## Input
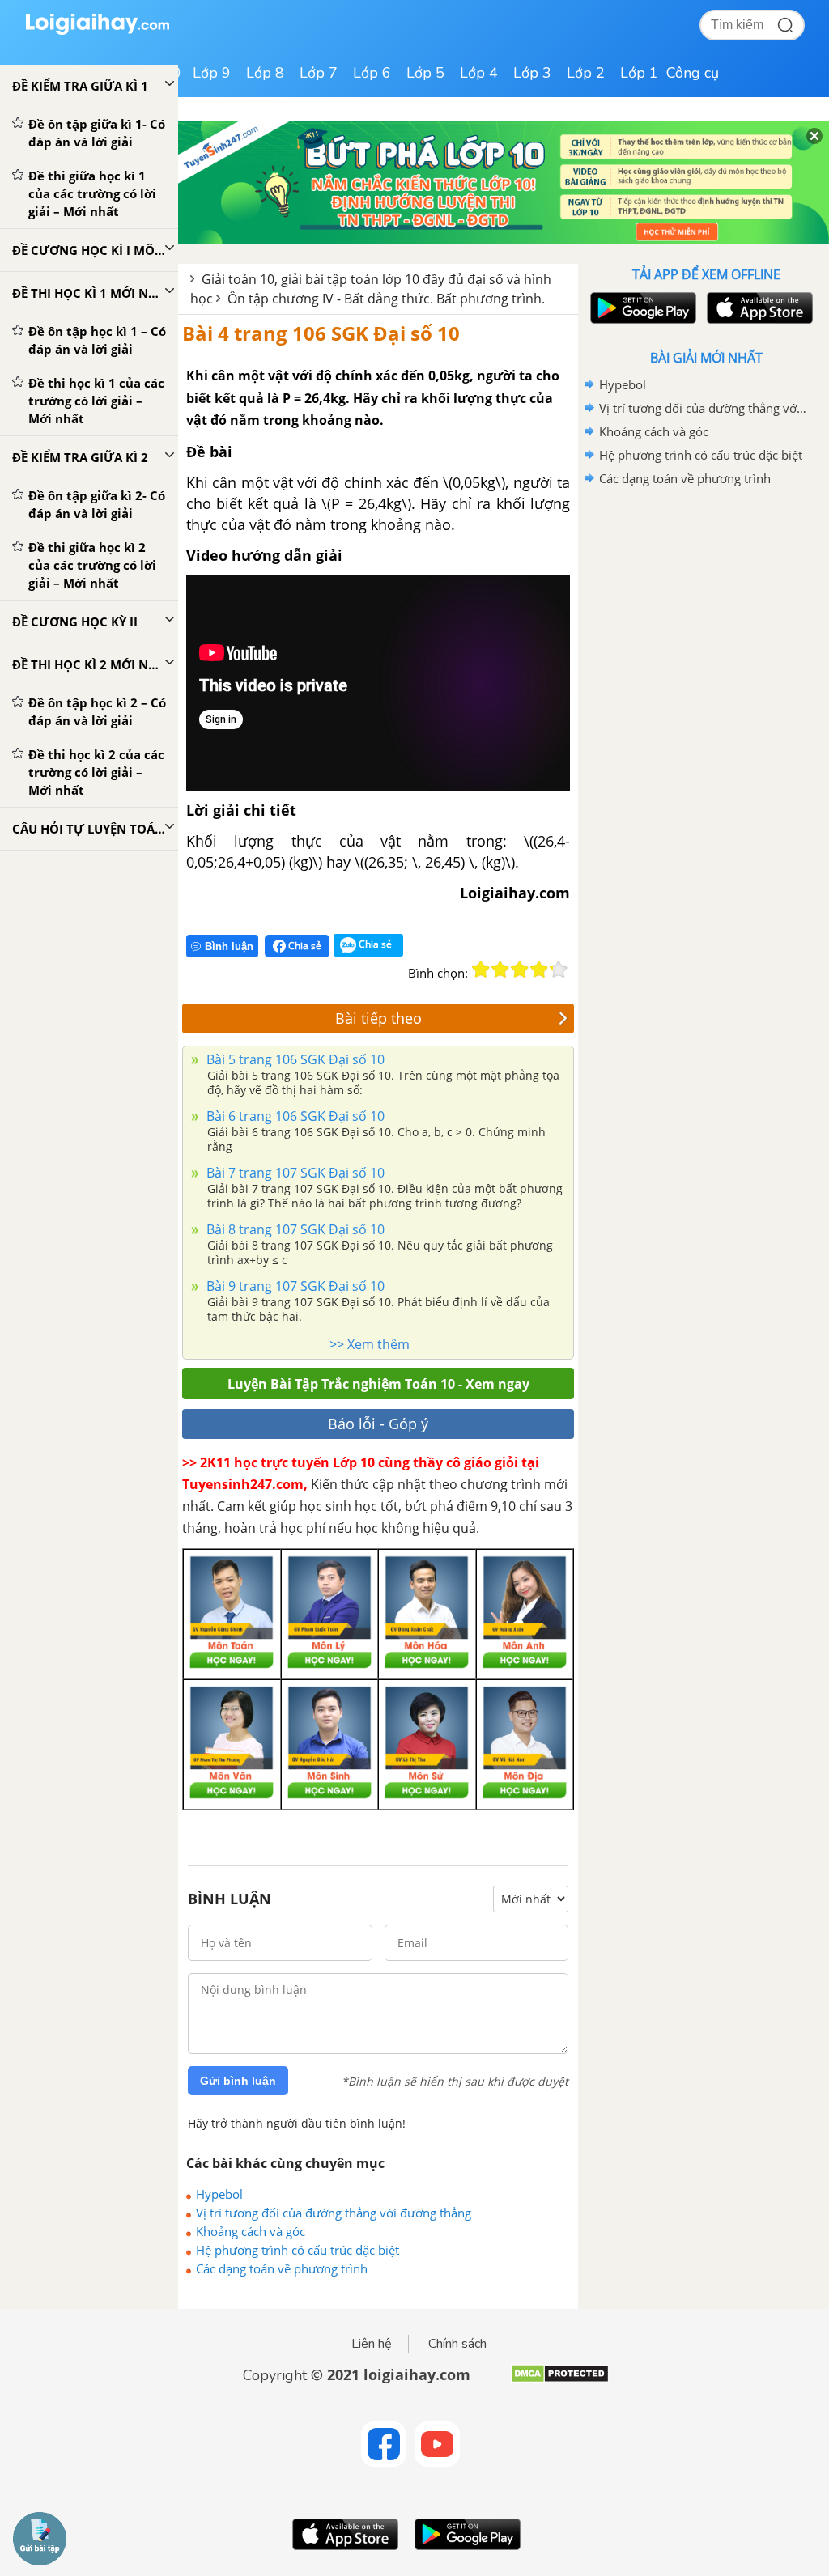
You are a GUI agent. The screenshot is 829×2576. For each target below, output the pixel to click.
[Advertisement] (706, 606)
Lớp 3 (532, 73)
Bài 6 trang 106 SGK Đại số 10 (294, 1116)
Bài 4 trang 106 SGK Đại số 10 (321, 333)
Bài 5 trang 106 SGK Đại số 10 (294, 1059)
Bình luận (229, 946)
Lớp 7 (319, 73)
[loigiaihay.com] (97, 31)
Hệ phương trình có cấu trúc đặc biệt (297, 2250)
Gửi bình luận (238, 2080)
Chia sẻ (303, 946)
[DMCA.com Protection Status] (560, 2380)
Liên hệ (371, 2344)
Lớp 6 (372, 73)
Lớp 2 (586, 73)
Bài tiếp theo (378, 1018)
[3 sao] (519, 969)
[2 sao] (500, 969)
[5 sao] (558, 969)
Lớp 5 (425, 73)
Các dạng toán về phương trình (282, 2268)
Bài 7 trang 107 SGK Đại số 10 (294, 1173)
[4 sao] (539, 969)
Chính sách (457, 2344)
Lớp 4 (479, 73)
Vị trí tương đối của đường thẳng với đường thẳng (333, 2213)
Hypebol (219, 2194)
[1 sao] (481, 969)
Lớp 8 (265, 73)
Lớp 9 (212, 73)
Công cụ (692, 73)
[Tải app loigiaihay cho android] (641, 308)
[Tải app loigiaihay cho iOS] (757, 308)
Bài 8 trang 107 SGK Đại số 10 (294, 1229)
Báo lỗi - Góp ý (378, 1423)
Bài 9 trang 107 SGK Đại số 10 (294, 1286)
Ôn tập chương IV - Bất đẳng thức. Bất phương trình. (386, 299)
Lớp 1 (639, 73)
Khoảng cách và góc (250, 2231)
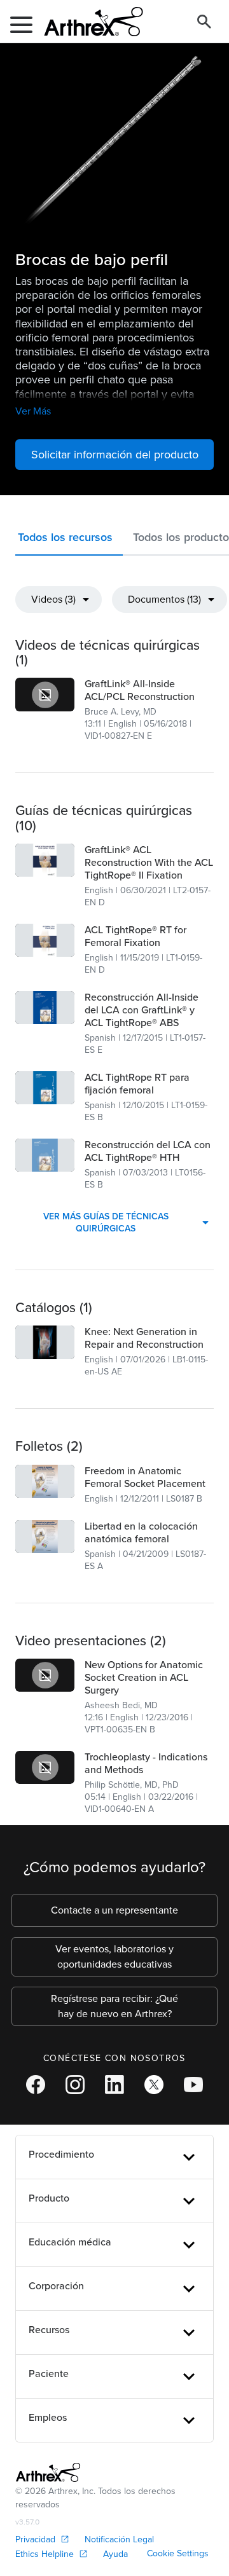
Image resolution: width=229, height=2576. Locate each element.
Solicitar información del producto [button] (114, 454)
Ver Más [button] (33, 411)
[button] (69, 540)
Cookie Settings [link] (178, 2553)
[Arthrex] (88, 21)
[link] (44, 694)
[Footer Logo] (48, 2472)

## Your task
Everything above from the line containing "Lớp 3 (532, 73)" down to the line containing "Bài 9 trang 107 SGK Đại số 10 (294, 1286)" should be copied exactly, both end lines included, and nothing else.

## Exercise result
Lớp 3 (532, 73)
Bài 6 trang 106 SGK Đại số 10 (294, 1116)
Bài 4 trang 106 SGK Đại số 10 (321, 333)
Bài 5 trang 106 SGK Đại số 10 (294, 1059)
Bình luận (229, 946)
Lớp 7 (319, 73)
[loigiaihay.com] (97, 31)
Hệ phương trình có cấu trúc đặc biệt (297, 2250)
Gửi bình luận (238, 2080)
Chia sẻ (303, 946)
[DMCA.com Protection Status] (560, 2380)
Liên hệ (371, 2344)
Lớp 6 (372, 73)
Lớp 2 (586, 73)
Bài tiếp theo (378, 1018)
[3 sao] (519, 969)
[2 sao] (500, 969)
[5 sao] (558, 969)
Lớp 5 (425, 73)
Các dạng toán về phương trình (282, 2268)
Bài 7 trang 107 SGK Đại số 10 (294, 1173)
[4 sao] (539, 969)
Chính sách (457, 2344)
Lớp 4 (479, 73)
Vị trí tương đối của đường thẳng với đường thẳng (333, 2213)
Hypebol (219, 2194)
[1 sao] (481, 969)
Lớp 8 (265, 73)
Lớp 9 (212, 73)
Công cụ (692, 73)
[Tải app loigiaihay cho android] (641, 308)
[Tải app loigiaihay cho iOS] (757, 308)
Bài 8 trang 107 SGK Đại số 10 (294, 1229)
Báo lỗi - Góp ý (378, 1423)
Bài 9 trang 107 SGK Đại số 10 (294, 1286)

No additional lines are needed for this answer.